Work task — Make an exact copy of all the records, one that contains none of the pictures.

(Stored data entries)

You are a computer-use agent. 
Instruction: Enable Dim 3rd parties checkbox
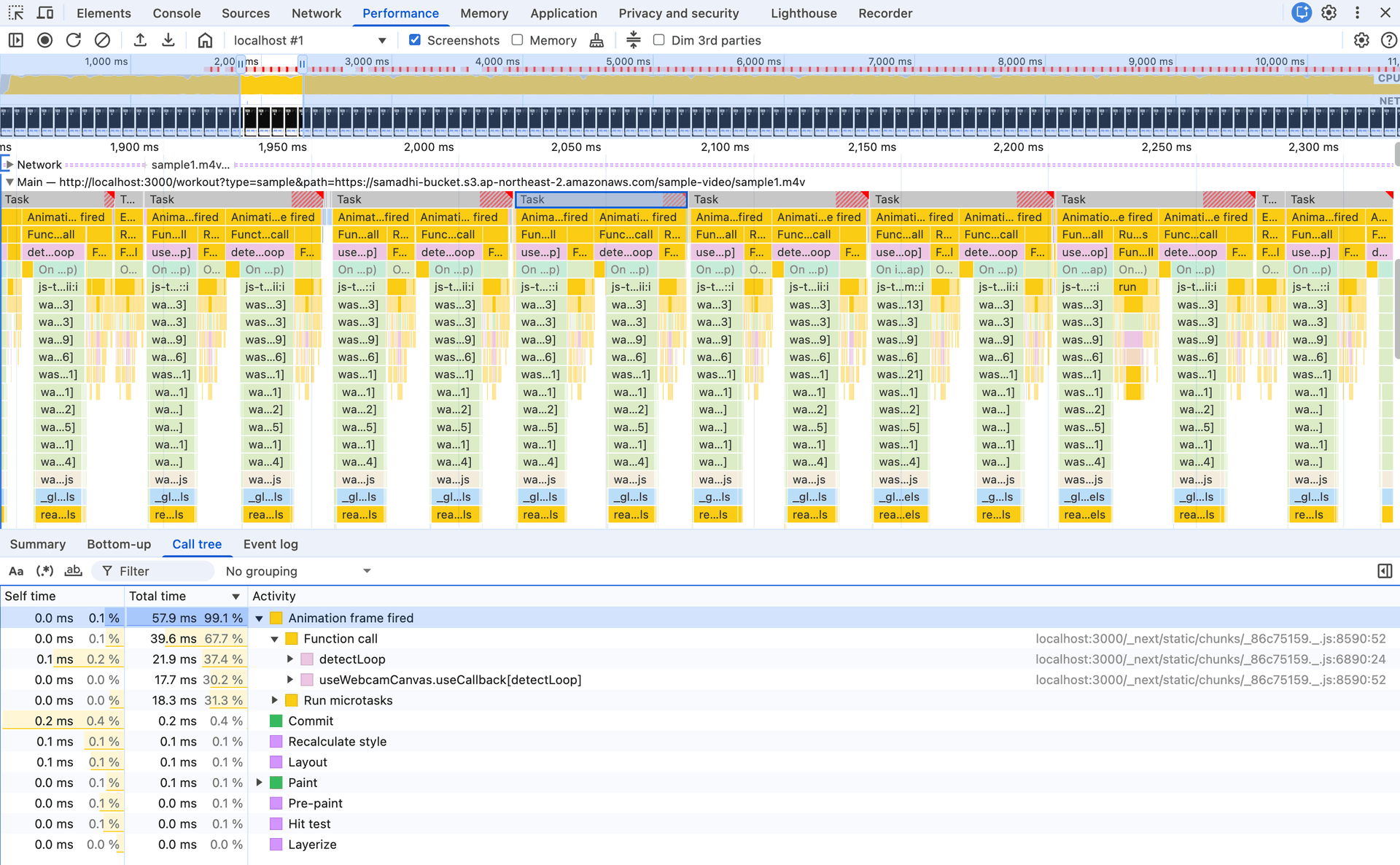(659, 40)
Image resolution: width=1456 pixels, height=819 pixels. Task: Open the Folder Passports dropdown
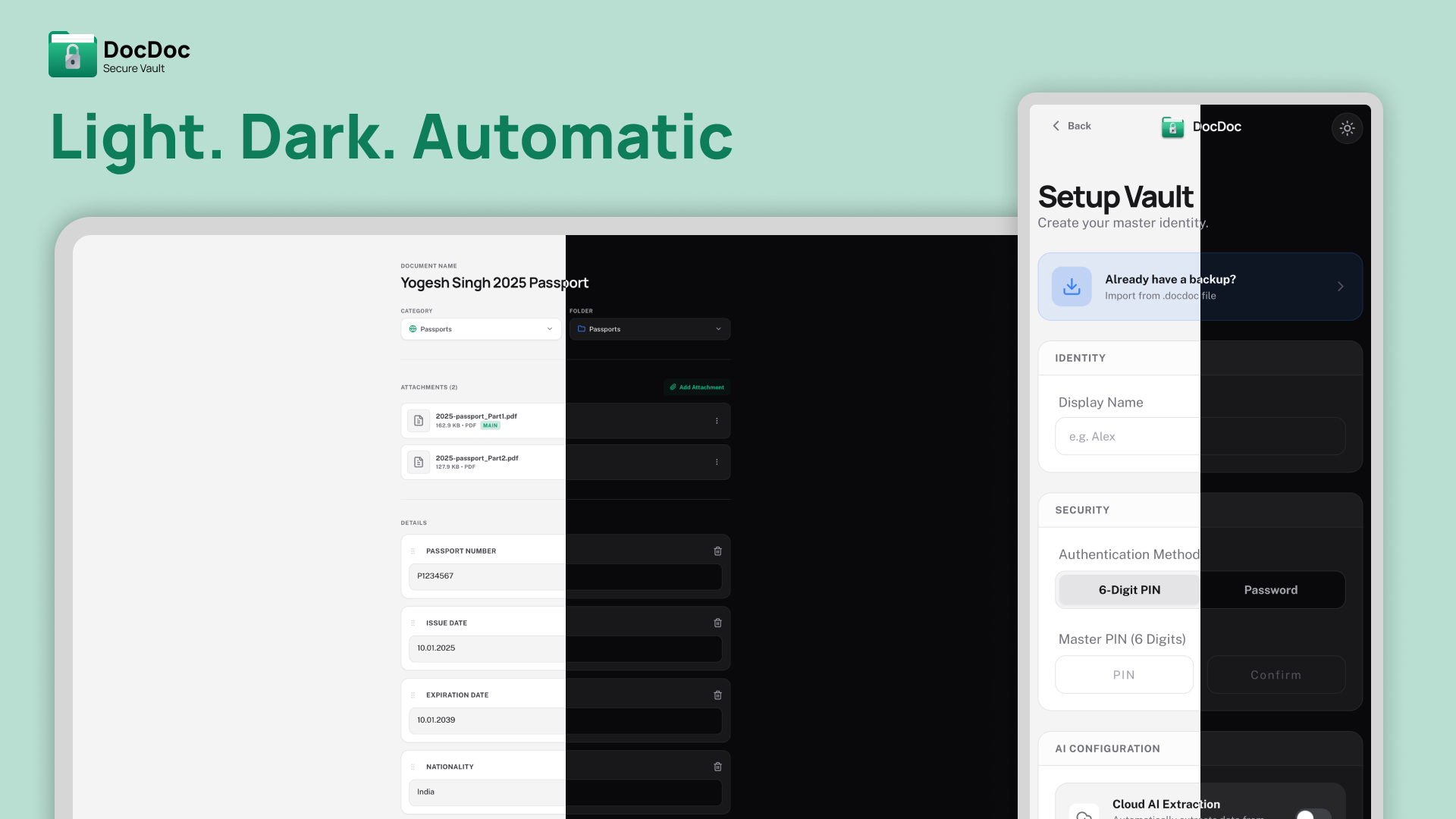click(x=649, y=329)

Written solution —
You are a computer-use agent. 
Instruction: Enable Dim 3rd parties checkbox
(659, 40)
Image resolution: width=1456 pixels, height=819 pixels. Task: Open the Folder Passports dropdown
click(x=649, y=329)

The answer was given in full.